数据结构二叉树遍历基础,递归解法在很早之前的博客就以C语言的形式总结了,这篇博文聚焦非递归解法。二叉树的前序、中序、后序遍历都可以借助栈来实现,因为递归本质也是靠栈来实现的,中序遍历还有一种比较难想的镜像法。
直接使用栈,入栈顺序先右子树在左子树。
class Solution {
public List<Integer> preorderTraversal(TreeNode root) {
ArrayList<Integer> res = new ArrayList();
if(root == null) return res;
Stack<TreeNode> stack = new Stack();
stack.push(root);
while(!stack.isEmpty()) {
TreeNode cur = stack.pop();
res.add(cur.val);
if(cur.right != null) {
stack.push(cur.right);
}
if(cur.left != null) {
stack.push(cur.left);
}
}
return res;
}
}
维护一个cur指针和栈,cur指针指向当前处理的节点,栈中存将要处理的节点,二者任意为空结束循环。
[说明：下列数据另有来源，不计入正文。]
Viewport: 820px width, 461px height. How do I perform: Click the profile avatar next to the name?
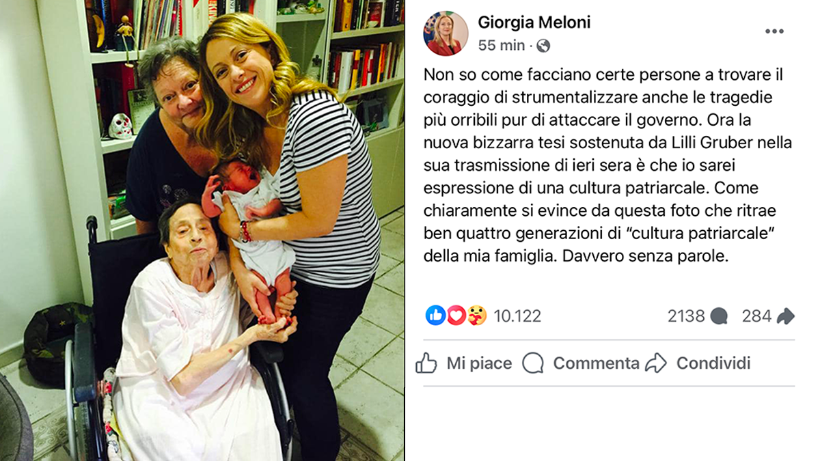[x=446, y=33]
当前节点入栈,不断往左子树走并入栈,没有左子树之后(即到达最左端节点)出栈,节点值加入结果集,走一次右子树。
class Solution {
public List<Integer> inorderTraversal(TreeNode root) {
if(root == null) return new ArrayList<Integer>();
List<Integer> res = new ArrayList<>();
Stack<TreeNode> stack = new Stack<>();
TreeNode curr = root;
while(curr != null || !stack.isEmpty()) {
while(curr != null) {
stack.push(curr);
curr = curr.left;
}
curr = stack.pop();
res.add(curr.val);
curr = curr.right;
}
return res;
}
}
简而言之:
while
循环条件curr不为null。这种解法其实改变了树的结构,因而不推荐。
class Solution {
public List<Integer> inorderTraversal(TreeNode root) {
if(root == null) return new ArrayList<Integer>();
List<Integer> res = new ArrayList<>();
TreeNode curr = root, pre, temp;
while(curr != null) {
if(curr.left == null) {
res.add(curr.val);
curr = curr.right;
} else {
pre = curr.left;
while(pre.right != null) {
pre = pre.right;
}
pre.right = curr;
temp = curr;
curr = curr.left;
temp.left = null;
}
}
return res;
}
}
直接使用栈,入栈顺序先左子树后右子树(跟前序遍历相反,想一想为什么),逆序加入结果集(想一想为什么)。
class Solution {
public List<Integer> postorderTraversal(TreeNode root) {
ArrayList<Integer> res = new ArrayList();
if(root == null) return res;
Stack<TreeNode> stack = new Stack();
stack.push(root);
while(!stack.isEmpty()) {
TreeNode cur = stack.pop();
res.add(0, cur.val);
if(cur.left != null) {
stack.push(cur.left);
}
if(cur.right != null) {
stack.push(cur.right);
}
}
return res;
}
}